Wer hat ihn gesehen und wer nicht? Während der Actionfilm Tal der Wölfe – Irak in einem Triumphzug durch die türkischen Kinos fegt, wird in der Hauptstadt Ankara genau registriert, welche Spitzenpolitiker sich den Film ansehen und welche sich davon fern halten. Staatspräsident Ahmet Necdet Sezer, die Armeeführung und Außenminister Abdullah Gül wollen den Film lieber nicht sehen, besonders um im Ausland keinen falschen Eindruck aufkommen zu lassen. Ministerpräsident Recep Tayyip Erdog˘an schaute sich Tal der Wölfe in einer Privatvorführung an. Seine Ehefrau Emine und hochrangige Mitglieder seiner Regierungspartei AKP haben weniger Berührungsängste: Sie nahmen an Galavorführungen teil und lobten den von Kritikern als antiwestliches Machwerk verdammten Film in den höchsten Tönen.

Mit mehr als drei Millionen Zuschauern in nur zwei Wochen ist Tal der Wölfe schon jetzt einer der erfolgreichsten Filme der türkischen Kinogeschichte. In fast 500 Kinos im ganzen Land wird der Streifen gezeigt – und das, obwohl der Film in den großen Zeitungen der Türkei schlechte Kritiken bekam. »Ein mittelprächtiger Film, der auf die Stimmung in den Kaffeehäusern abzielt«, bemerkte der Filmkritiker der liberalen Tageszeitung Radikal zum türkischen Start des Films am 3. Februar. »Ein Film, der sich selbst zu ernst nimmt«, meinte auch Milliyet. Beim Tal der Wölfe – Irak handele es sich um eine schlechte alla turca- Kopie amerikanischer Propagandafilme, die »dem Zuschauer mit didaktischen und schwülstigen Dialogen und haltlosen Szenarien bestimmte Meinungen aufzwingen will«. Viel kritisiert wurde in der Presse der Antiamerikanismus des Filmes; der Antisemitismus, der mit der Figur eines in Organhandel verwickelten jüdischen Arztes transportiert wird, wurde dagegen kaum registriert.

Tal der Wölfe trifft bei den Türken offensichtlich einen Nerv. Dass die Türken zumindest auf der Leinwand endlich Rache an den Amerikanern nehmen können, die ins Nachbarland Irak einmarschiert sind und die türkische Armee dort nicht dulden wollen, ist nur eine Erklärung für den Erfolg des Streifens. Das David-gegen-Goliath-Thema wurde schon im vergangenen Jahr von dem Roman Metallstur erfolgreich ausgebeutet, in dem es um einen Krieg zwischen der Türkei und den USA ging und der zum Bestseller wurde.

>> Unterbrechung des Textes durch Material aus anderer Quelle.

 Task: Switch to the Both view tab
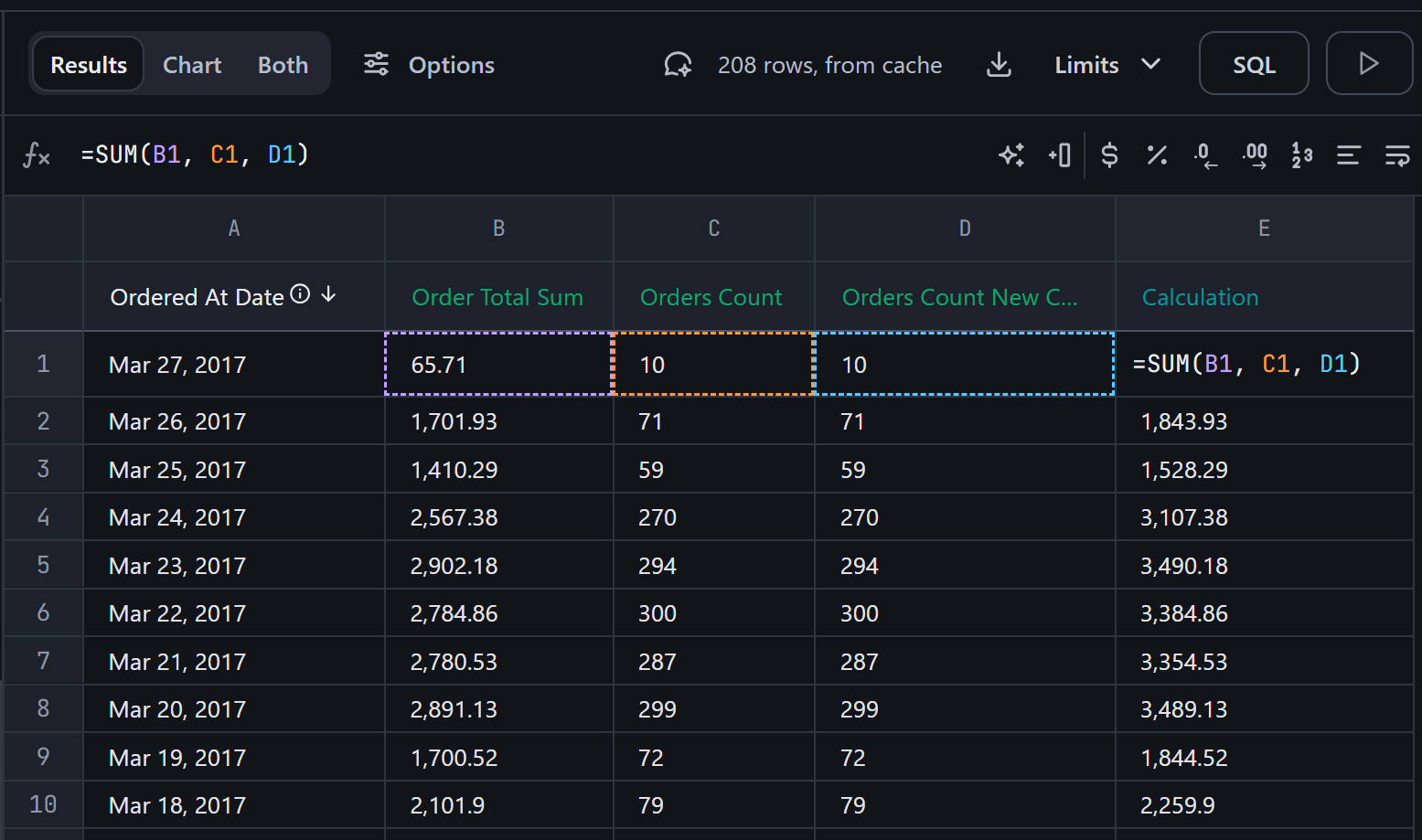coord(283,65)
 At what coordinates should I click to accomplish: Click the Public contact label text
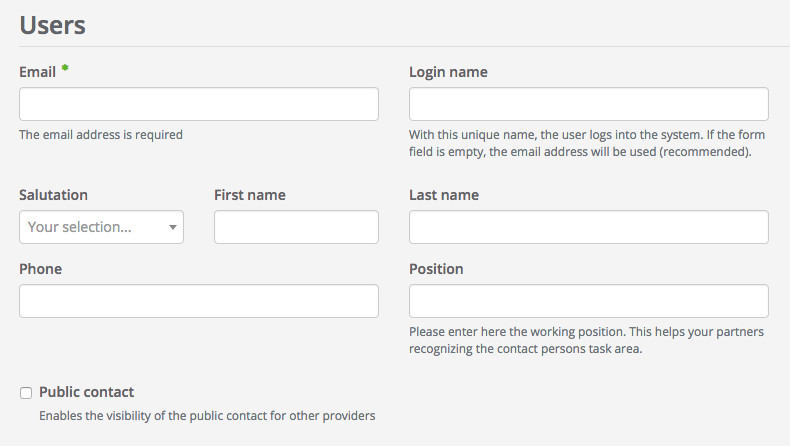point(86,392)
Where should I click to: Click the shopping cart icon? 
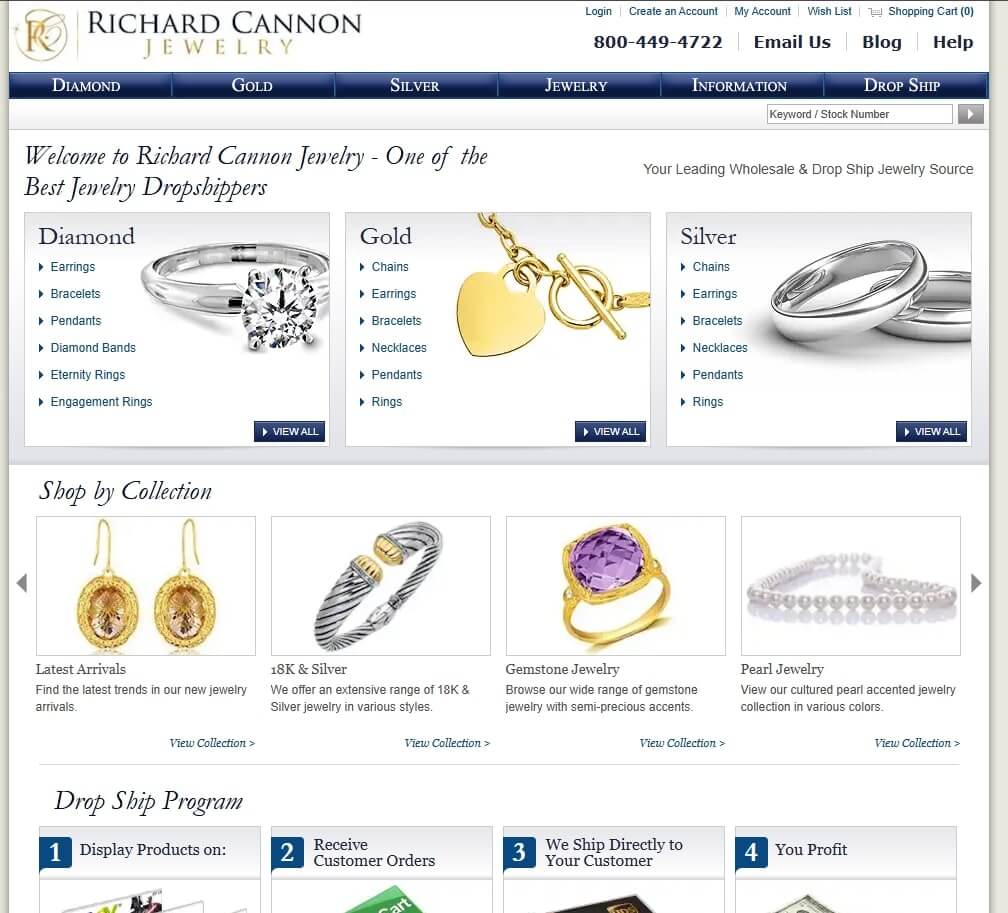875,12
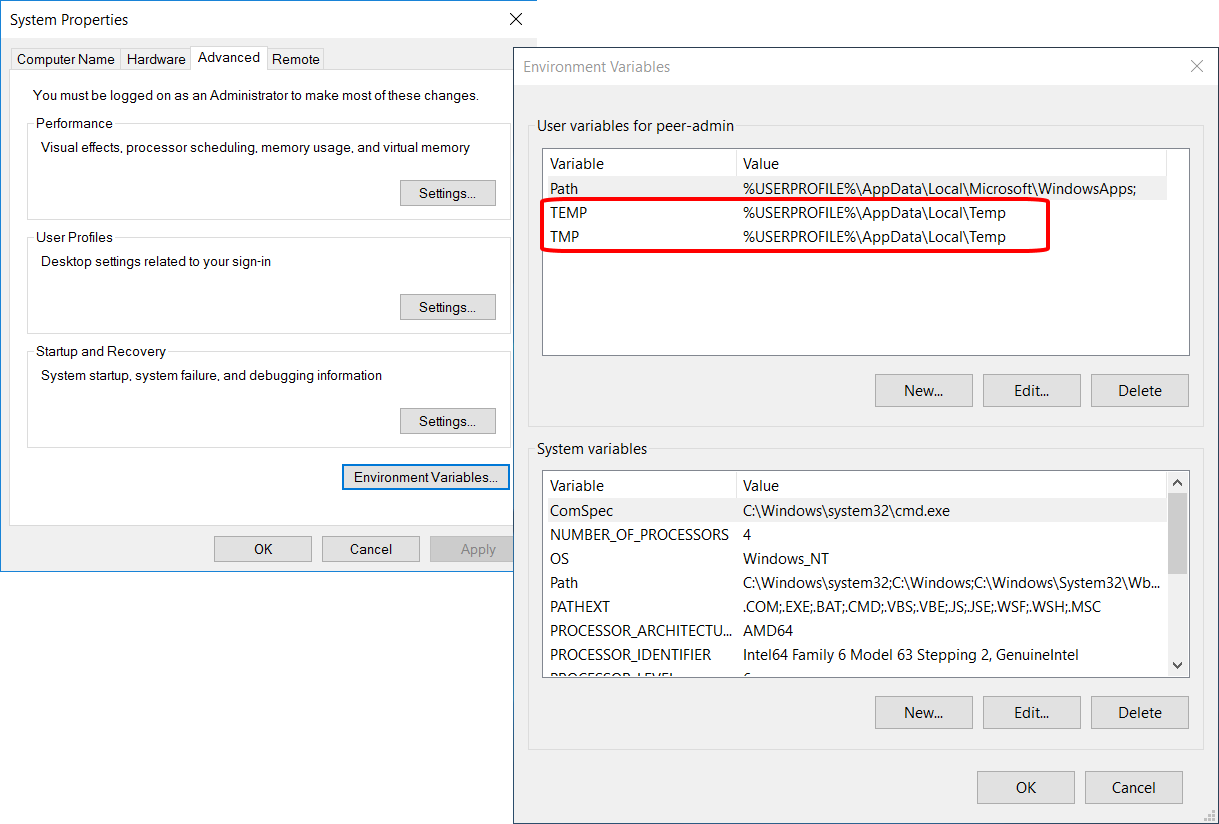Screen dimensions: 1219x824
Task: Close the Environment Variables dialog
Action: 1196,67
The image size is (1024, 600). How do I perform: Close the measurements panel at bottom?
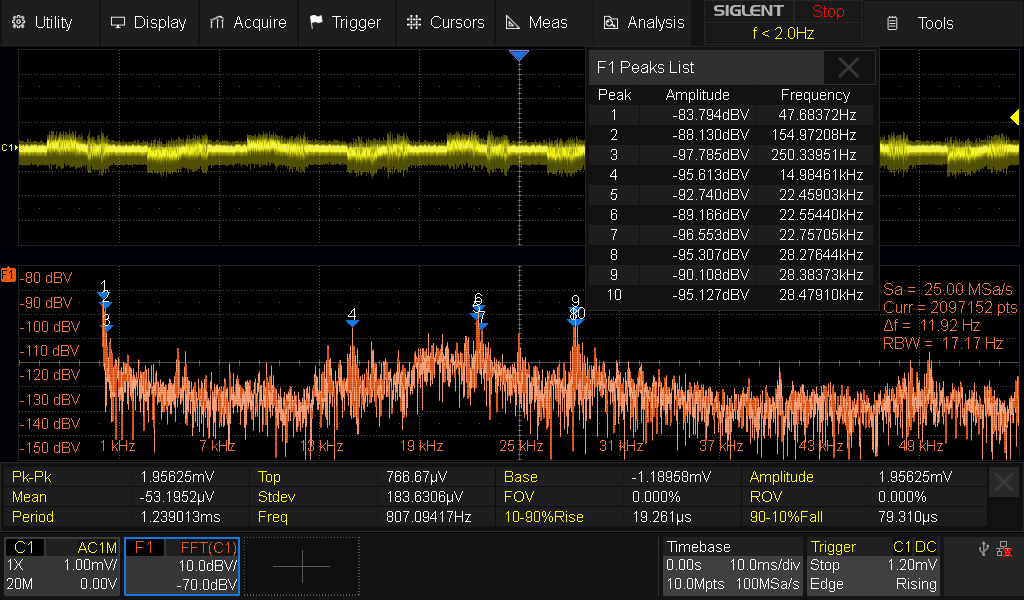tap(1004, 483)
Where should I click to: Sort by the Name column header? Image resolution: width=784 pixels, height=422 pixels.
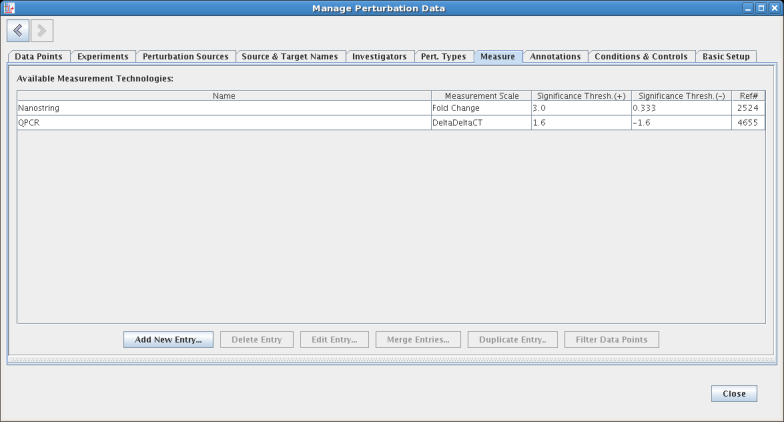223,95
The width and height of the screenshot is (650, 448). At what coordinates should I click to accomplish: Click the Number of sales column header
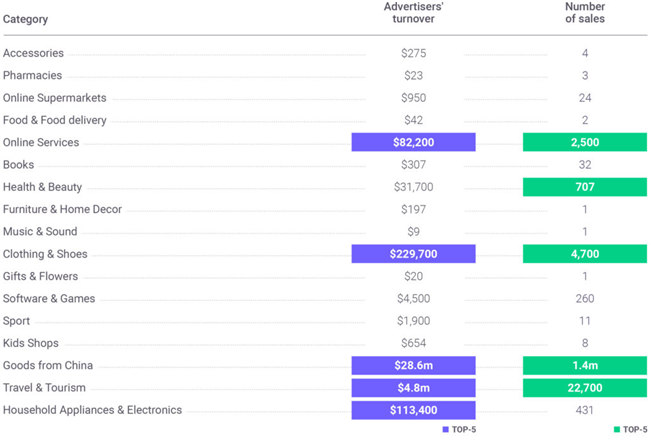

Im Tal der Wölfe offenbart sich auch eine tiefer liegende Sehnsucht der Türken: die verklärte Erinnerung an die Zeit des Osmanischen Reiches, das den Irak und weite Teile des Nahen Ostens über Jahrhunderte beherrschte – und das nach türkischer Auffassung im Heiligen Land für eine Harmonie der Kulturen und Religionen sorgte, von der man heute nur noch träumen kann. Die Türken und ein »sanfter« Islam als Garanten von Ordnung, Toleranz und Gerechtigkeit in der Region: Diese Osmanen-Nostalgie wird im Tal der Wölfe nicht nur von der Hauptfigur des türkischen Geheimagenten Polat Alemdar verkörpert, dessen Name auf Deutsch »Bannerträger« bedeutet. Auch der Scheich einer islamischen Bruderschaft spielt in dem Film eine positive Rolle; der Geistliche verdammt Selbstmordattentate und wird als Kraft des Guten dargestellt.